* Your task *
Within the entries that follow, show each line where the word "agent" occurs.
-------- Exercise data
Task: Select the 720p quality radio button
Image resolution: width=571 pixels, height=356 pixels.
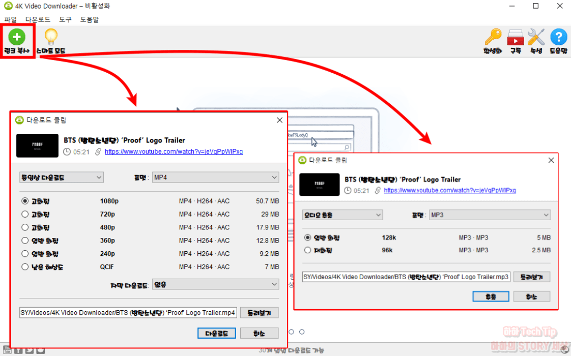Action: click(x=25, y=214)
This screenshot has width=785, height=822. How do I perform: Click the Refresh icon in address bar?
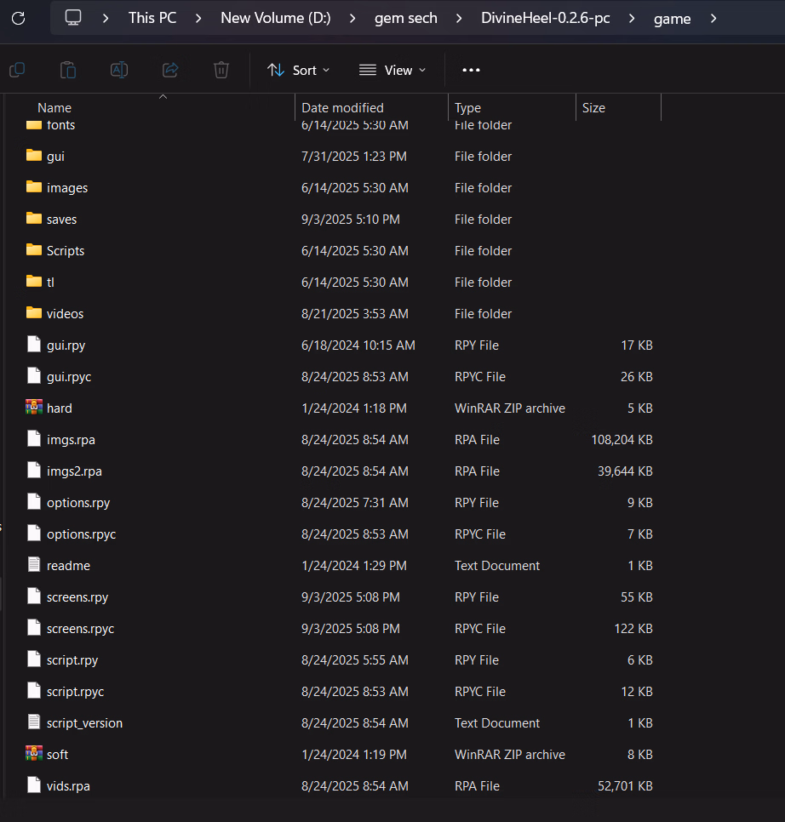tap(18, 18)
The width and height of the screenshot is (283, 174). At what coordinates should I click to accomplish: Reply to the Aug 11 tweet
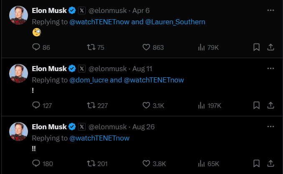[36, 105]
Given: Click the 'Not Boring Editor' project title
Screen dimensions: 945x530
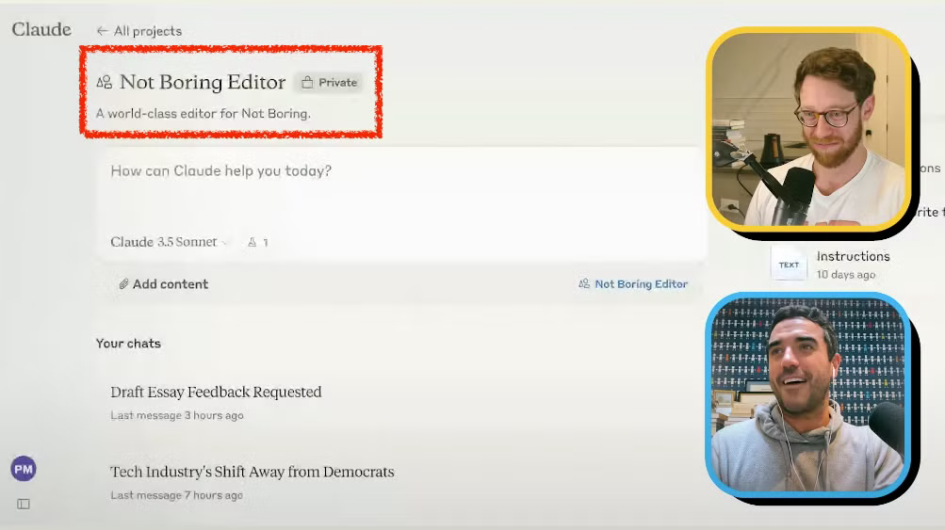Looking at the screenshot, I should 202,83.
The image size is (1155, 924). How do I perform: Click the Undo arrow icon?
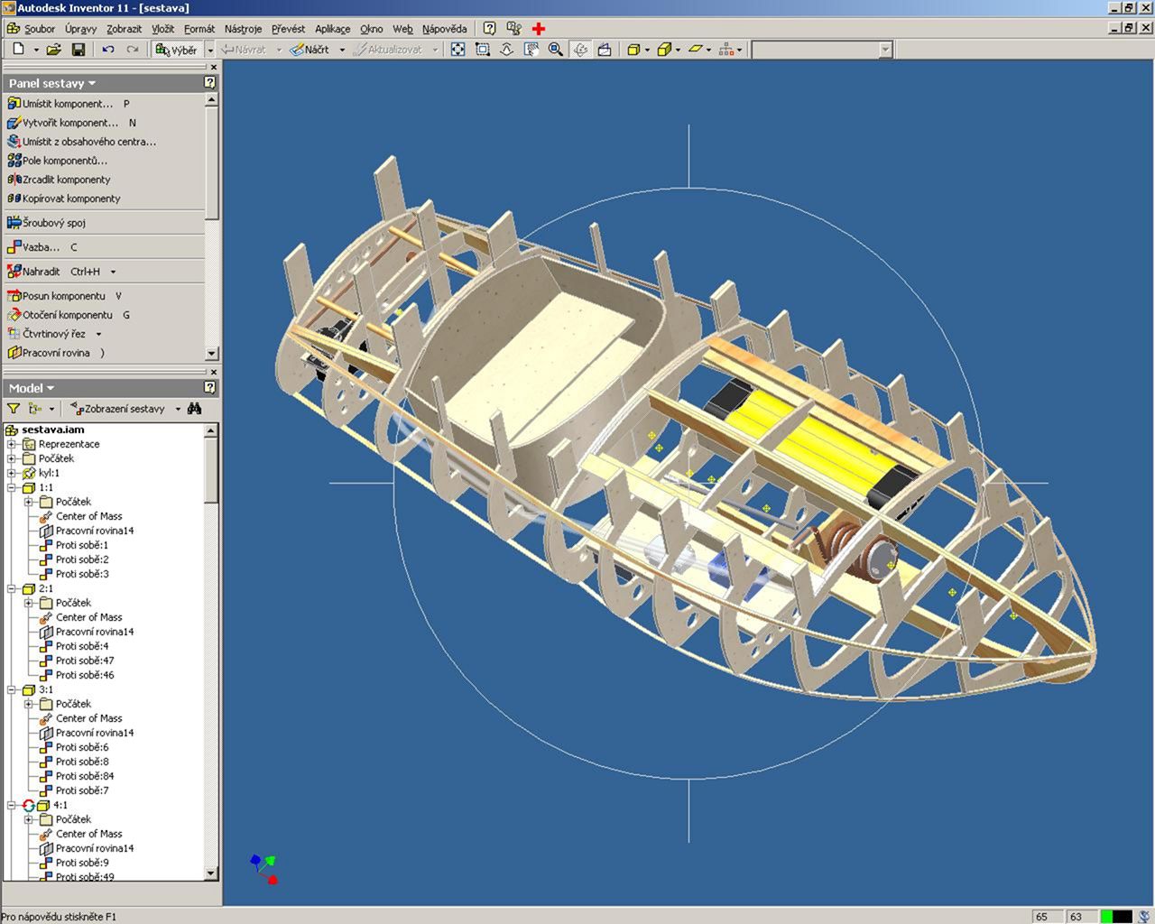pos(108,50)
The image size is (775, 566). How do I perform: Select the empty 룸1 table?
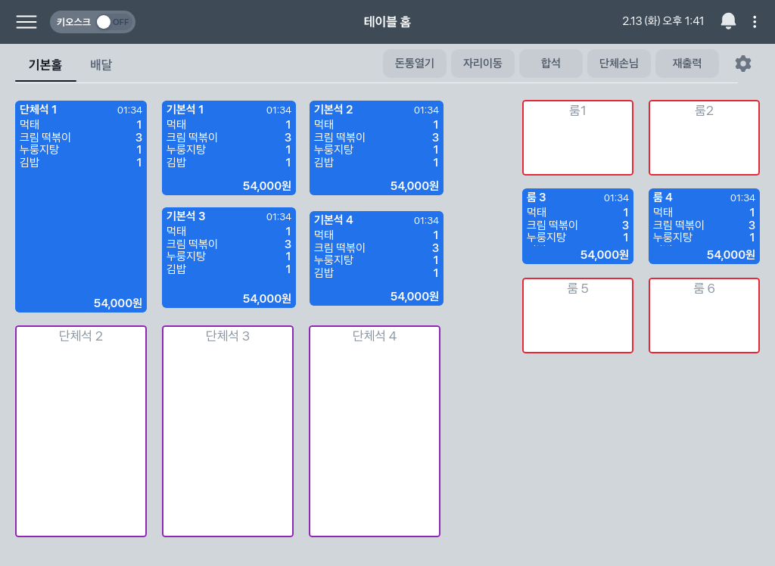(577, 138)
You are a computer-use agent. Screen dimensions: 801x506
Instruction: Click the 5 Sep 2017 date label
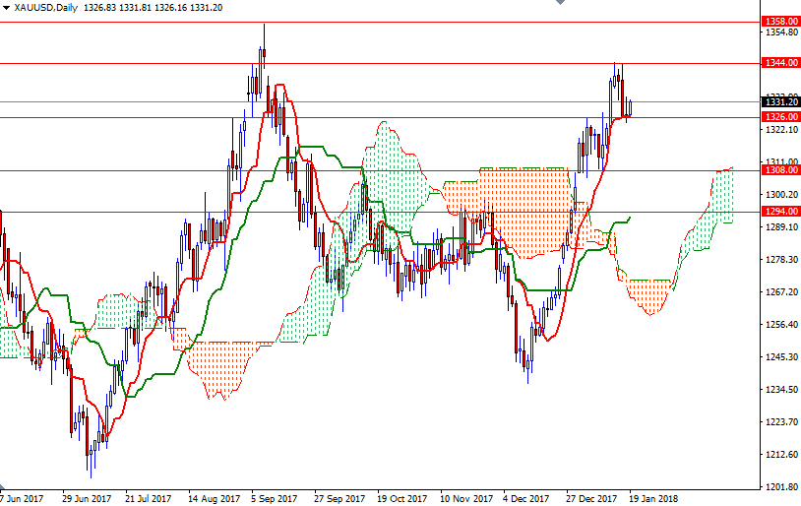274,499
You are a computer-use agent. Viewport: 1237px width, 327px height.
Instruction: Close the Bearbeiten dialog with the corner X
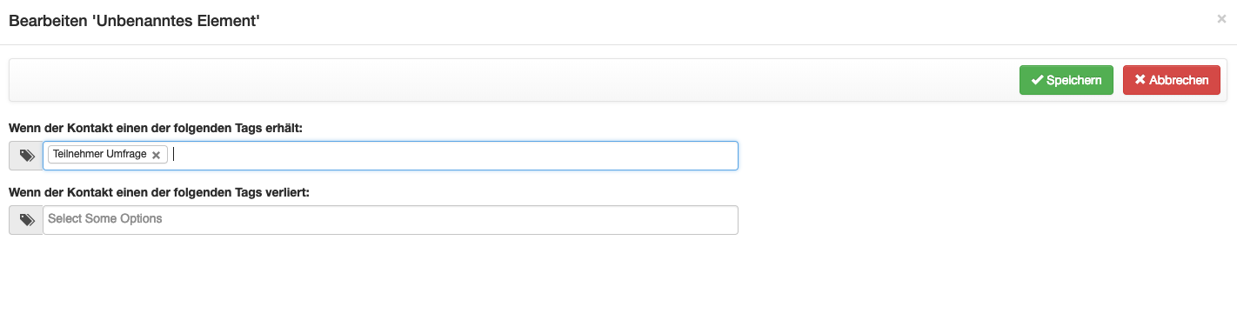1221,18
----------------
* Exercise result *
You are a computer-use agent. Screen dimensions: 801x506
You are a computer-use agent. Viewport: 1237px width, 327px height.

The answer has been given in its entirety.